Natürlich nutzen Cyberkriminelle jede globale Katastrophe für Spam- und Phishing und Malware-Kampagnen aus. Das ist bei der Corona-Pandemie nicht anders.  Das sieht man an den gefälschten Mails, die seit Beginn des Jahres zu Zigtausenden kursieren, das sieht man an gefälschten oder einfach dreisten Werbeangeboten oder gefälschte Webseiten. Die Diskussion um eine mögliche Corona-App bleibt Onlinekriminellen nicht verborgen.

In den App-Stores und auf Drittanbieterwebseiten gibt es alle möglichen Apps mit Corona-Bezug, nicht alle davon aus seriösen Quellen, wie der WHO oder dem Robert-Koch-Institut. Außerdem müssen einer offiziellen Corona-App einige Rechte auf dem Smartphone gewährt werden. Arglose Anwender werden bei diesem Schritt noch nicht einmal stutzig.

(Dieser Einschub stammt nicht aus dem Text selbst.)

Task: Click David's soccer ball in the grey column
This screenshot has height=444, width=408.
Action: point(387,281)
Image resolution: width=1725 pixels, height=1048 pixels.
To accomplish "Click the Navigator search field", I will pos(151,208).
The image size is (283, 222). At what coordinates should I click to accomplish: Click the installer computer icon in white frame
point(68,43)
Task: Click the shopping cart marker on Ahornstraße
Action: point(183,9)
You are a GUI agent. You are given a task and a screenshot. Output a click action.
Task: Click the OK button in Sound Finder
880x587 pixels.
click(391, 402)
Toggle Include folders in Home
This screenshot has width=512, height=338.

Eine andere Gefahr lauert in Schwachstellen des Bluetooth Protokolls selbst. Erst kürzlich wieder ist eine gravierende Lücke entdeckt worden, die es Angreifern erlaubt, Daten unerlaubt abzufangen.

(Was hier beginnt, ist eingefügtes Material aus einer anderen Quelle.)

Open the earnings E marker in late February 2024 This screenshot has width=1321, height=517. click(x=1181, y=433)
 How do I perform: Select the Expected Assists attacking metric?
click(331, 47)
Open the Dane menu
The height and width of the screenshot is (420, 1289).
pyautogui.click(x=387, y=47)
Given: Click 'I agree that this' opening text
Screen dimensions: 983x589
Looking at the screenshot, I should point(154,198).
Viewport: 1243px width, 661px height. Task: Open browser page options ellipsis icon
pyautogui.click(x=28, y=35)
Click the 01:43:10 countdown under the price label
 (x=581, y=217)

Am Ende geht es auch darum, welches Cyberrisiko ein jeder eingehen möchte. Es ist ein ständiges Abwägen zwischen Gesundheit und Cybersicherheit. Wenn Sie die App benutzen, besteht die Möglichkeit des Missbrauchs. Cyberkriminelle sind immer darauf aus, Daten auszunutzen. Eine App wie diese ist nur ein weiterer Bedrohungsvektor. Abgesehen von allen Vorsichtsmaßnahmen (wie der lokalen Speicherung von Daten) handelt es sich immer noch um Software. Als solche kann sie Schwachstellen enthalten. Ob sich ein jeder also für oder gegen die Verwendung dieser Anwendung entscheidet, hängt von dem Risiko ab, das man bereit ist einzugehen.

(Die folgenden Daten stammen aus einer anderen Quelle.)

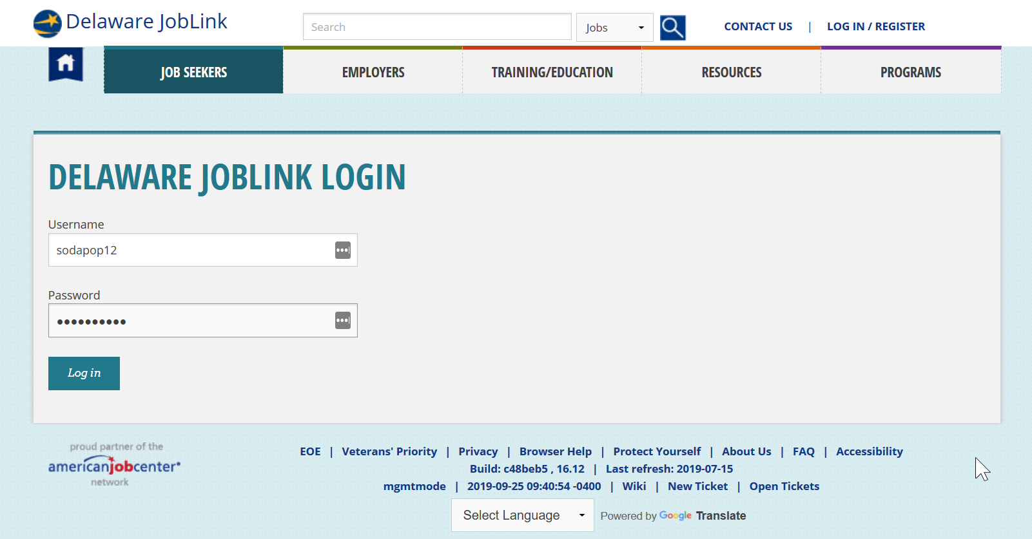
Task: Open the Job Seekers tab
Action: click(193, 71)
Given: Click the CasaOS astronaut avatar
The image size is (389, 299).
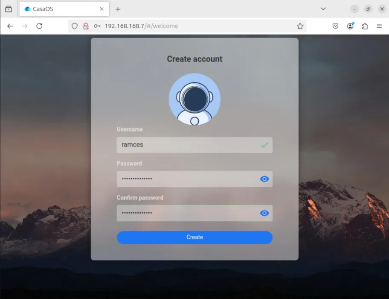Looking at the screenshot, I should [x=195, y=99].
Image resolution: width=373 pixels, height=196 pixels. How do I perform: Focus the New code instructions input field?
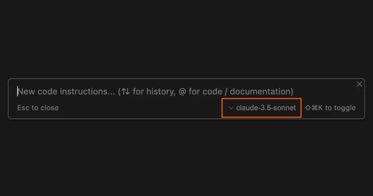coord(187,91)
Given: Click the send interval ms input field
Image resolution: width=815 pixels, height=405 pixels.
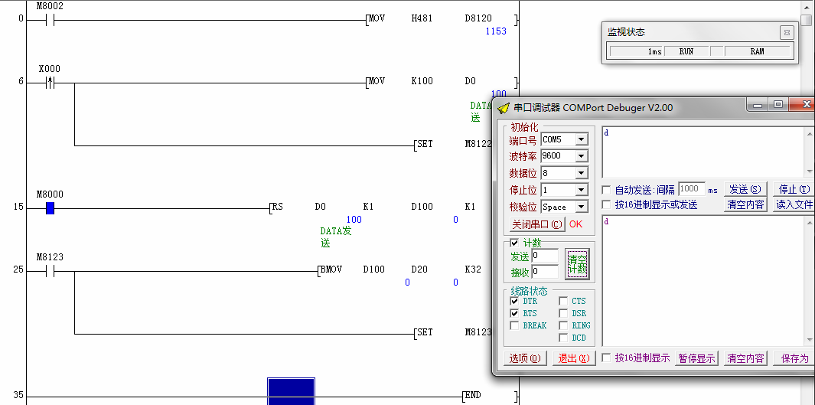Looking at the screenshot, I should click(691, 189).
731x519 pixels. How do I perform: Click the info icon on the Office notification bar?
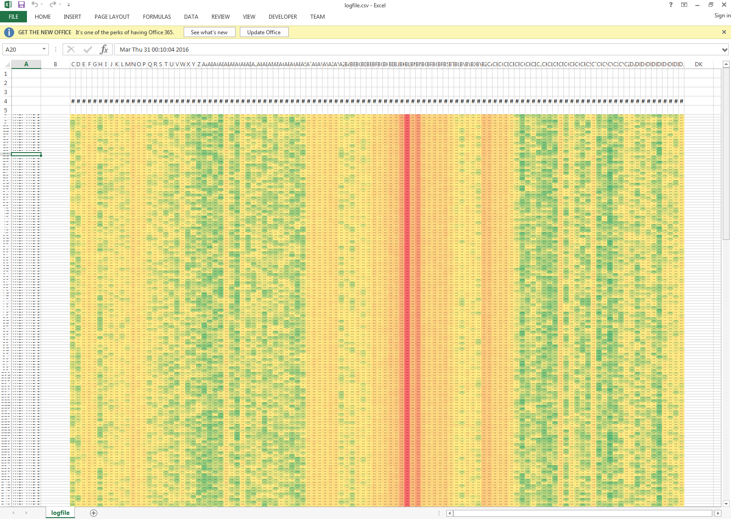tap(8, 32)
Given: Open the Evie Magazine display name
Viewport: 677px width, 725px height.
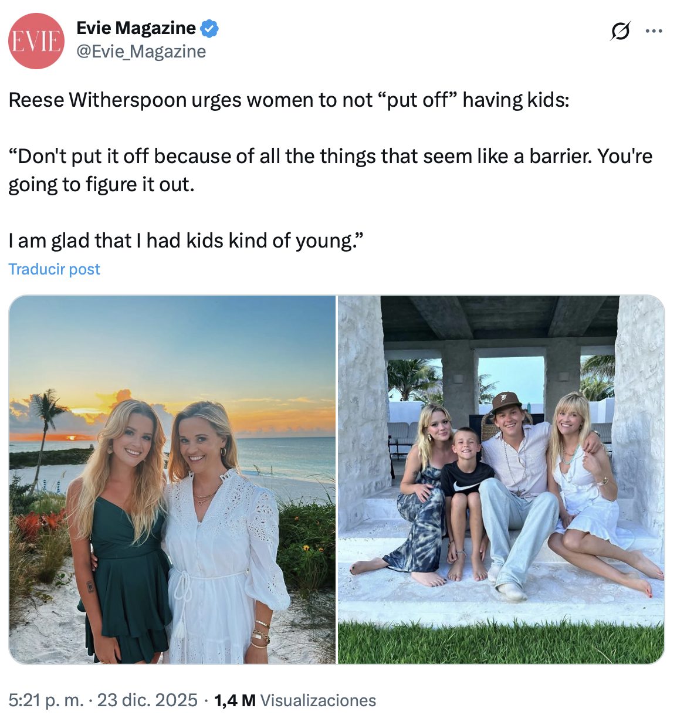Looking at the screenshot, I should tap(136, 28).
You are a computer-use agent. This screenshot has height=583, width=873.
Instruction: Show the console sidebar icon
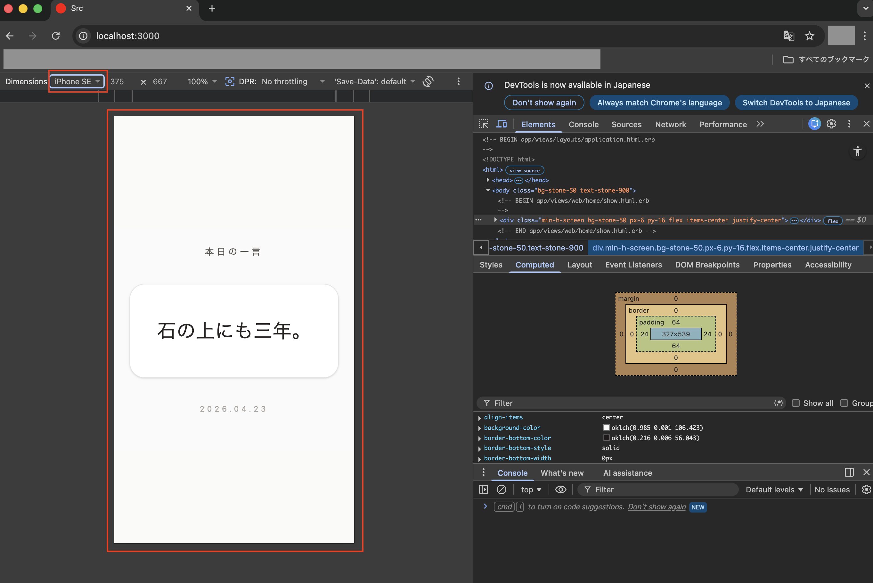click(x=483, y=489)
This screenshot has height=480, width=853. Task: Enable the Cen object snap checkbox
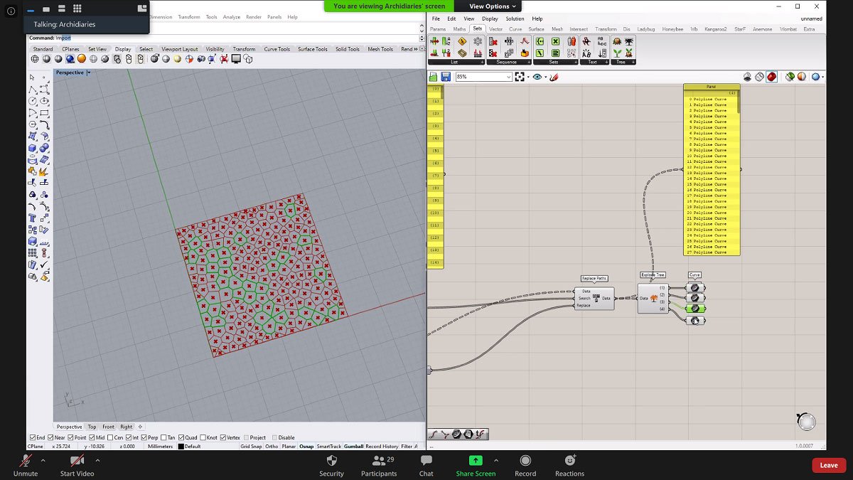109,437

Die Entscheidung, die App zu benutzen, könnte gut für die Gesundheit der Allgemeinheit sein. Es bedeutet aber auch, dass man akzeptiert, dass die eigenen Daten gehackt werden könnten. Schließlich gibt es keine hundertprozentige Sicherheit. Ich als Cybersicherheitsspezialist brauche mehr Informationen, bevor ich einen weiteren Zugangspunkt zu meinen persönlichen Daten akzeptiere

Auf der offiziellen Informationsseite der Bundesregierung, sowie der Projektseite https://www.coronawarn.app/de/ wird direkt auf den sicheren Download der Anwendung im AppStore und dem Google Play Store verlinkt. Doch reicht die Installation alleine nicht aus. Infizierte müssen in jedem Fall melden, dass sie sich angesteckt haben. Geschieht das nicht, hat die App praktisch keinen Nutzen. Durch den logischen Zeitdruck in der Entwicklung des Codes der Software, unterschiedlichen Pandemie-Verläufen und Datenschutzanforderungen ist davon auszugehen, dass sich die ein oder andere Stunde-Null-Schwachstelle in die Anwendung eingeschlichen haben könnte. Des Weiteren gibt es in den verschiedenen Ländern unterschiedliche, miteinander nicht kompatible Apps, weshalb Grenzpendler nicht immer erfasst werden können. Diese müssen sich unbedingt in beiden Apps registrieren, sich auf dem Laufenden halten und diese mit dem eigenen Status aktuell halten.

Fazit

Es ist klar, dass die App nur dann helfen kann, wenn sie auch von einer Vielzahl der Menschen verantwortungsvoll genutzt und gepflegt wird. Im Kampf gegen die Covid-19-Pandemie ist sie ein wichtiger Schlüssel, um den Menschen aus technologischer Sicht zu helfen. Selbstverständlich kann sie die Infektion nicht verhindern, aber vielleicht dem ein oder anderen Menschen, der diese zu spät bemerken könnte, das Leben retten.